Il labirinto della Masone di Franco Maria Ricci
Era da tanto tempo che volevo visitare il Labirinto della Masone, e l’occasione è stato l’invito della cara amica Angela Zaffignani a partecipare ad uno degli incontri da lei organizzati ‘I giardini di giugno’ per parlare del mio libro sui giardini del mondo.
Il complesso, davvero monumentale, è composto da una serie di architetture affidate all’architetto Pier Carlo Bontempi, che ‘condivide con Franco Maria Ricci l’amore per le forme classiche, per una tradizione italiana ed europea, fatta di opere concluse, definitive, ma anche di visioni e fantasie rimaste sospese e come in attesa. Nel concepire il disegno del dedalo Ricci si è ispirato ai mosaici delle ville e delle terme romane; per le opere murarie sono stati scelti come punto di riferimento, d’accordo con Bontempi, i grandi architetti del periodo della Rivoluzione Francese: Boullée, Ledoux, Lequeu, e l’italiano Antolini, autore di un visionario progetto del Foro Bonaparte a Milano (mai eseguito ma giunto sino a noi sotto forma di un volume di Bodoni)’.
Il museo, davvero un tesoro di oggetti artistici che rispecchiano i gusti eclettici di Ricci, contiene opere che spaziano dal Cinquecento al Novecento; notevoli le opere di Wildt, Ligabue, Savinio, unite alle eleganze di epoca Déco.
La mia curiosità era soprattutto quella di vedere il famoso labirinto, il più grande del mondo (composto da oltre 200.000 bamboo di 20 specie diverse) la cui genesi così racconta Franco Maria Ricci ‘Com’è noto, quando fece costruire il suo Labirinto, che era una prigione, Minosse nutriva intenzioni cupe e crudeli; io immaginai un equivalente addolcito, che fosse anche un Giardino, dove la gente potesse passeggiare, smarrendosi di tanto in tanto, ma senza pericolo.
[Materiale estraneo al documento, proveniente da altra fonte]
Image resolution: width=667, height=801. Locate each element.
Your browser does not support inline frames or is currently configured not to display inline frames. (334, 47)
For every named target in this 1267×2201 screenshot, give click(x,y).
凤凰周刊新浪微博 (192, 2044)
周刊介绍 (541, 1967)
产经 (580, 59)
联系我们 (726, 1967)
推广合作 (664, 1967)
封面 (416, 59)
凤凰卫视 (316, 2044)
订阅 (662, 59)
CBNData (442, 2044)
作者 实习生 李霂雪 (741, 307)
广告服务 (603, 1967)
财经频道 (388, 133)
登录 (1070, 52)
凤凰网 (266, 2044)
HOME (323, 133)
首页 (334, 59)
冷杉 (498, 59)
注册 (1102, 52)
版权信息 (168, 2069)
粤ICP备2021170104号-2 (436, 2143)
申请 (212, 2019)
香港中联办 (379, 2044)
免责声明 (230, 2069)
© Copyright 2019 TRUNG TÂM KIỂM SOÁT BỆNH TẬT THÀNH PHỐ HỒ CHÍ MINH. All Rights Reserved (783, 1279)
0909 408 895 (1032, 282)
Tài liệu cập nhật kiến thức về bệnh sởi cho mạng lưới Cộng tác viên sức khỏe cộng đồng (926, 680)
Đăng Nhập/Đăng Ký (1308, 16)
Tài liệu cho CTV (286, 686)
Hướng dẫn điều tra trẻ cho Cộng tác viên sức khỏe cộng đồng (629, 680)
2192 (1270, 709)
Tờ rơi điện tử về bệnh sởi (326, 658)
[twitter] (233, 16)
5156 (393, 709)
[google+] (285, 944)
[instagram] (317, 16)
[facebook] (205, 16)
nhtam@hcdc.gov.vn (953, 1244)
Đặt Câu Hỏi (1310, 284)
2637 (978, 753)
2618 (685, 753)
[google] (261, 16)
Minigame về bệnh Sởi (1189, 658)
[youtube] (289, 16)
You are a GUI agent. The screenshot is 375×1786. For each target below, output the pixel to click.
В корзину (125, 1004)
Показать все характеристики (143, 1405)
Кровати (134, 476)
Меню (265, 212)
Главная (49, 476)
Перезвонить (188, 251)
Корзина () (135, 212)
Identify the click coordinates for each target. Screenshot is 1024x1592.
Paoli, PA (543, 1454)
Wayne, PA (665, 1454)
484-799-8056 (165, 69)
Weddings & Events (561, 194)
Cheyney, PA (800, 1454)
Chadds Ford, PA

La passione per il bambù – questa pianta elegantissima, ma così poco utilizzata in Occidente, e specialmente in Italia – mi suggerì la materia prima ideale.Da allora, e soprattutto negli ultimi anni, l’impresa ha assorbito la maggior parte del mio tempo. Quando nacque, il progetto aveva un carattere abbastanza personale. Sulle terre che avevano nutrito, e un po’ anche arricchito, la mia famiglia, volevo lasciare una traccia di me. Col passare del tempo quell’idea primitiva si è in gran parte trasformata. Forse è colpa dell’età, ma ormai vedo il Labirinto soprattutto come un modo di restituire a un lembo di Pianura Padana che comprende Parma, il suo contado e le città vicine, una parte almeno del molto che mi ha dato’.